The task
The records below must be copied out completely and exactly.

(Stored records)

-=-=-=-=-

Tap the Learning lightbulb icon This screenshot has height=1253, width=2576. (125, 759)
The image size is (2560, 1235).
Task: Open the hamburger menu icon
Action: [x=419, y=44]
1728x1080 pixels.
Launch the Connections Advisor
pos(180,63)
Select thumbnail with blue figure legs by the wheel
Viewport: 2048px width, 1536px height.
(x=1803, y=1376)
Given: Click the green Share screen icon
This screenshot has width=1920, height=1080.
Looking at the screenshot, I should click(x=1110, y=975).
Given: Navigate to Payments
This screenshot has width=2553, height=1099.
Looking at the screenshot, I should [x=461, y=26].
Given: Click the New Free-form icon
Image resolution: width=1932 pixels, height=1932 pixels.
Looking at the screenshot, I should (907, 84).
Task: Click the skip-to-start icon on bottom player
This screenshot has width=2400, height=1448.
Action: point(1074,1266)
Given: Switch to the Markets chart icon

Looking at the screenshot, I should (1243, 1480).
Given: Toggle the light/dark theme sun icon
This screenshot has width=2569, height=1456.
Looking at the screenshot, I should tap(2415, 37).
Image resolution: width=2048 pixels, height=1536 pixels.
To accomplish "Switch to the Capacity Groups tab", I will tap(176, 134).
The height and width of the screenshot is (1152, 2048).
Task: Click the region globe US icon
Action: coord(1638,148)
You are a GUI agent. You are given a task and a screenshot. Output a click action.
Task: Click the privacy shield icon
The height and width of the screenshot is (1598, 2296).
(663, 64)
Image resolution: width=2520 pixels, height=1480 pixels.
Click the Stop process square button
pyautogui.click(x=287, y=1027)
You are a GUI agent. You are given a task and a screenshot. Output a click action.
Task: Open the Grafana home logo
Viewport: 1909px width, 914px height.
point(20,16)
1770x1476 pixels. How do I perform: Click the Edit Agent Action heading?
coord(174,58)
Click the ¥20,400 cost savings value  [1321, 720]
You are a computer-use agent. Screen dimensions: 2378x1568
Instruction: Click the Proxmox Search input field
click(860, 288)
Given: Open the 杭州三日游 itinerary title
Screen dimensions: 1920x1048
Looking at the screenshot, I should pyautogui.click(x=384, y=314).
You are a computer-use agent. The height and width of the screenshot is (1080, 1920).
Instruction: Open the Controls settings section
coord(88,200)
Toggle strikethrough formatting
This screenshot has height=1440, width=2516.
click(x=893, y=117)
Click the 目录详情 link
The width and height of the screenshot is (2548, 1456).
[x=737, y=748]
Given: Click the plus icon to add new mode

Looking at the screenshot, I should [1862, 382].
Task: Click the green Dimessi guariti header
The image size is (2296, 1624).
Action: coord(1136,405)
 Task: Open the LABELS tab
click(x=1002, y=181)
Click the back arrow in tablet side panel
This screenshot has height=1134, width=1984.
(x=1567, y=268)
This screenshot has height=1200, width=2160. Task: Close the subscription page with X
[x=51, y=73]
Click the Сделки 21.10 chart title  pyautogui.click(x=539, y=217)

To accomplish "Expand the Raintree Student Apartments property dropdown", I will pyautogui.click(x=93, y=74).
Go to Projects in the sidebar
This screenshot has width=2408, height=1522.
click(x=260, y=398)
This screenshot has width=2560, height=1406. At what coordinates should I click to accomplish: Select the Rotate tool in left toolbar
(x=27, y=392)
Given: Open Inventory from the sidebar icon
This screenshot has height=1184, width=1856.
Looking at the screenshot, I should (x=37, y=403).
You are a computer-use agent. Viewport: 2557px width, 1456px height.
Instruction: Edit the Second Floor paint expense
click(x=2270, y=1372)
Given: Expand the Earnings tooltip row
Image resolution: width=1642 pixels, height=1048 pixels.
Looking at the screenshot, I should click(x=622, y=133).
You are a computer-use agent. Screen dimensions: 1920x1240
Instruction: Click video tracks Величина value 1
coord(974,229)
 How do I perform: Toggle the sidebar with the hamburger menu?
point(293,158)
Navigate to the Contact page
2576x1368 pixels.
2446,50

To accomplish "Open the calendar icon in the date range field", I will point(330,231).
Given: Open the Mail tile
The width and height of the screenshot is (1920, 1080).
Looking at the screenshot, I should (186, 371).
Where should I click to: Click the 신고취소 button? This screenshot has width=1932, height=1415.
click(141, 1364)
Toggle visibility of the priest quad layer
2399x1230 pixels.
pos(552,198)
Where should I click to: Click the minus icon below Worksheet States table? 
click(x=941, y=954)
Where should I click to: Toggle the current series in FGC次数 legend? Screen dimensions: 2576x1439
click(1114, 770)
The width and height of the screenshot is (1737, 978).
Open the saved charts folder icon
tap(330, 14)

-=-=-=-=-

Response box
Tap the Learning lightbulb icon This screenshot has height=1253, width=2576. (125, 759)
The image size is (2560, 1235).
Task: Open the hamburger menu icon
Action: [x=419, y=44]
1728x1080 pixels.
Launch the Connections Advisor
pos(180,63)
Select thumbnail with blue figure legs by the wheel
Viewport: 2048px width, 1536px height.
(x=1803, y=1376)
Given: Click the green Share screen icon
This screenshot has width=1920, height=1080.
Looking at the screenshot, I should click(x=1110, y=975).
Given: Navigate to Payments
This screenshot has width=2553, height=1099.
Looking at the screenshot, I should [x=461, y=26].
Given: Click the New Free-form icon
Image resolution: width=1932 pixels, height=1932 pixels.
Looking at the screenshot, I should (907, 84).
Task: Click the skip-to-start icon on bottom player
This screenshot has width=2400, height=1448.
Action: point(1074,1266)
Given: Switch to the Markets chart icon

Looking at the screenshot, I should (1243, 1480).
Given: Toggle the light/dark theme sun icon
This screenshot has width=2569, height=1456.
Looking at the screenshot, I should tap(2415, 37).
Image resolution: width=2048 pixels, height=1536 pixels.
To accomplish "Switch to the Capacity Groups tab", I will tap(176, 134).
The height and width of the screenshot is (1152, 2048).
Task: Click the region globe US icon
Action: coord(1638,148)
You are a GUI agent. You are given a task and a screenshot. Output a click action.
Task: Click the privacy shield icon
The height and width of the screenshot is (1598, 2296).
(663, 64)
Image resolution: width=2520 pixels, height=1480 pixels.
Click the Stop process square button
pyautogui.click(x=287, y=1027)
You are a GUI agent. You are given a task and a screenshot. Output a click action.
Task: Open the Grafana home logo
Viewport: 1909px width, 914px height.
point(20,16)
1770x1476 pixels. How do I perform: Click the Edit Agent Action heading?
coord(174,58)
Click the ¥20,400 cost savings value  [1321, 720]
You are a computer-use agent. Screen dimensions: 2378x1568
Instruction: Click the Proxmox Search input field
click(860, 288)
Given: Open the 杭州三日游 itinerary title
Screen dimensions: 1920x1048
Looking at the screenshot, I should pyautogui.click(x=384, y=314).
You are a computer-use agent. The height and width of the screenshot is (1080, 1920).
Instruction: Open the Controls settings section
coord(88,200)
Toggle strikethrough formatting
This screenshot has height=1440, width=2516.
click(x=893, y=117)
Click the 目录详情 link
The width and height of the screenshot is (2548, 1456).
[x=737, y=748]
Given: Click the plus icon to add new mode

Looking at the screenshot, I should [1862, 382].
Task: Click the green Dimessi guariti header
The image size is (2296, 1624).
Action: coord(1136,405)
 Task: Open the LABELS tab
click(x=1002, y=181)
Click the back arrow in tablet side panel
This screenshot has height=1134, width=1984.
(x=1567, y=268)
This screenshot has height=1200, width=2160. Task: Close the subscription page with X
[x=51, y=73]
Click the Сделки 21.10 chart title  pyautogui.click(x=539, y=217)

To accomplish "Expand the Raintree Student Apartments property dropdown", I will pyautogui.click(x=93, y=74).
Go to Projects in the sidebar
This screenshot has width=2408, height=1522.
click(x=260, y=398)
This screenshot has width=2560, height=1406. At what coordinates should I click to accomplish: Select the Rotate tool in left toolbar
(x=27, y=392)
Given: Open Inventory from the sidebar icon
This screenshot has height=1184, width=1856.
Looking at the screenshot, I should (x=37, y=403).
You are a computer-use agent. Viewport: 2557px width, 1456px height.
Instruction: Edit the Second Floor paint expense
click(x=2270, y=1372)
Given: Expand the Earnings tooltip row
Image resolution: width=1642 pixels, height=1048 pixels.
Looking at the screenshot, I should click(x=622, y=133).
You are a computer-use agent. Screen dimensions: 1920x1240
Instruction: Click video tracks Величина value 1
coord(974,229)
 How do I perform: Toggle the sidebar with the hamburger menu?
point(293,158)
Navigate to the Contact page
2576x1368 pixels.
2446,50

To accomplish "Open the calendar icon in the date range field", I will point(330,231).
Given: Open the Mail tile
The width and height of the screenshot is (1920, 1080).
Looking at the screenshot, I should (186, 371).
Where should I click to: Click the 신고취소 button? This screenshot has width=1932, height=1415.
click(141, 1364)
Toggle visibility of the priest quad layer
2399x1230 pixels.
pos(552,198)
Where should I click to: Click the minus icon below Worksheet States table? 
click(x=941, y=954)
Where should I click to: Toggle the current series in FGC次数 legend? Screen dimensions: 2576x1439
click(1114, 770)
The width and height of the screenshot is (1737, 978).
Open the saved charts folder icon
tap(330, 14)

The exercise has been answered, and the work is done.